If you look at historic rates of return, four percent would be considered high. Pardoning the last 200 years, growth tended to be incremental. If inflation isn't high, that isn't a horrible return rate.
(While we're discussing predictions, I'm calling it now: Tesla to zero within ten years.)
I thought historic rate with Dividends is 8-10%? He's saying 4% with Dividends.
Bogle said, "Stocks will return about 4% a year for the next decade or so rather than the 10% average annual returns of recent decades."
Compound growth is a modern phenomenon that economists still struggle to explain. Historically, growth tended to be incremental. Imagine the standard of living stretching from 2000 BC to 1500 AD. Ignoring regional anomalies (ex. Rome annexing its neighbours and stealing their wealth, Mehmed II's expansion in the Balkans and Asia minor), there wasn't much economic growth to speak of. Even if you extend that a few thousand years back or hundred years forward, you still won't see much growth.

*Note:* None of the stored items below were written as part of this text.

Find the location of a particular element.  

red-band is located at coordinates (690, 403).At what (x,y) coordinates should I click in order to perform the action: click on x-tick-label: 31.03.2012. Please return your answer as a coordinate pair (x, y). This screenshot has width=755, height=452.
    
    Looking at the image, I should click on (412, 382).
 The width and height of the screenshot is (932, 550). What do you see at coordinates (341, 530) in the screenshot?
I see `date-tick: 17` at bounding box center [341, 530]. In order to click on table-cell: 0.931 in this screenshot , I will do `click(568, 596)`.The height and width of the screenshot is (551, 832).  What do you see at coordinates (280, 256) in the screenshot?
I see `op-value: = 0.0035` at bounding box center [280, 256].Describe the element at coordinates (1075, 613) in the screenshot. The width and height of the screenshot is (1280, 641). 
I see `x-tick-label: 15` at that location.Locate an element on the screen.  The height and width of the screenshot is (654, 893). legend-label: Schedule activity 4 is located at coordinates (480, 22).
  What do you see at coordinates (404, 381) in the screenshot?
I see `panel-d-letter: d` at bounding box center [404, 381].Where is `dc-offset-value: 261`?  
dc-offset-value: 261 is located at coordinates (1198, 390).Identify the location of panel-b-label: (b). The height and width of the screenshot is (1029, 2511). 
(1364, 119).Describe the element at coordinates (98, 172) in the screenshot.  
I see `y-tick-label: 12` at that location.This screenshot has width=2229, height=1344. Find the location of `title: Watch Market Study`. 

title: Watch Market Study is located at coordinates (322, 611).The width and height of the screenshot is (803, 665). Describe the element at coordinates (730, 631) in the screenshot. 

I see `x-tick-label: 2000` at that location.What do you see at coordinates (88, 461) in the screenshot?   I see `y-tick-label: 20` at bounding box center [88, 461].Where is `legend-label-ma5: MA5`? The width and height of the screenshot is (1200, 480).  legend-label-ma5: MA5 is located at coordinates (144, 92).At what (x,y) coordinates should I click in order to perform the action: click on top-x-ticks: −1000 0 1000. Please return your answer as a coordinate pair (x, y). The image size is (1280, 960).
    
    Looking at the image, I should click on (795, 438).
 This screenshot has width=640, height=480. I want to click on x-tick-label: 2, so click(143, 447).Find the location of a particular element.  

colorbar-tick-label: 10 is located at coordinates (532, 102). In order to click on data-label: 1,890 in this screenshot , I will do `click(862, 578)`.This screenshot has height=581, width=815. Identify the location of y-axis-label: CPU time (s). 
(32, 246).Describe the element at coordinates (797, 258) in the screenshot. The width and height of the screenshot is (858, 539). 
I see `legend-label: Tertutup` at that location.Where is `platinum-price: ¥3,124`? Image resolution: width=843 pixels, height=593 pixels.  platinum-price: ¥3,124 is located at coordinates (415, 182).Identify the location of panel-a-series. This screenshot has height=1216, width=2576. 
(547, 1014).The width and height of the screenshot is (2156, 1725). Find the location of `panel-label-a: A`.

One hundred years ago, cowboys were shooting injuns in the Wild West. Now west coast hipsters are sitting at a Starbucks on that land with a gorgeous Dell XPS 15, with coffee from Africa, and an iPhone from China that can connect them to billions of people on services created by companies that are now the largest companies in the world despite being less than ten years old. (It's not even regionally isolated; growth like this is occurring in hundreds of countries.) Never before in the world has growth like that been considered the norm.
(Stocks and the growth of the economy aren't directly related. For example, if you have a set of companies taking a progressively bigger slice of the pie, the pie can be shrinking but the companies' stocks be growing.)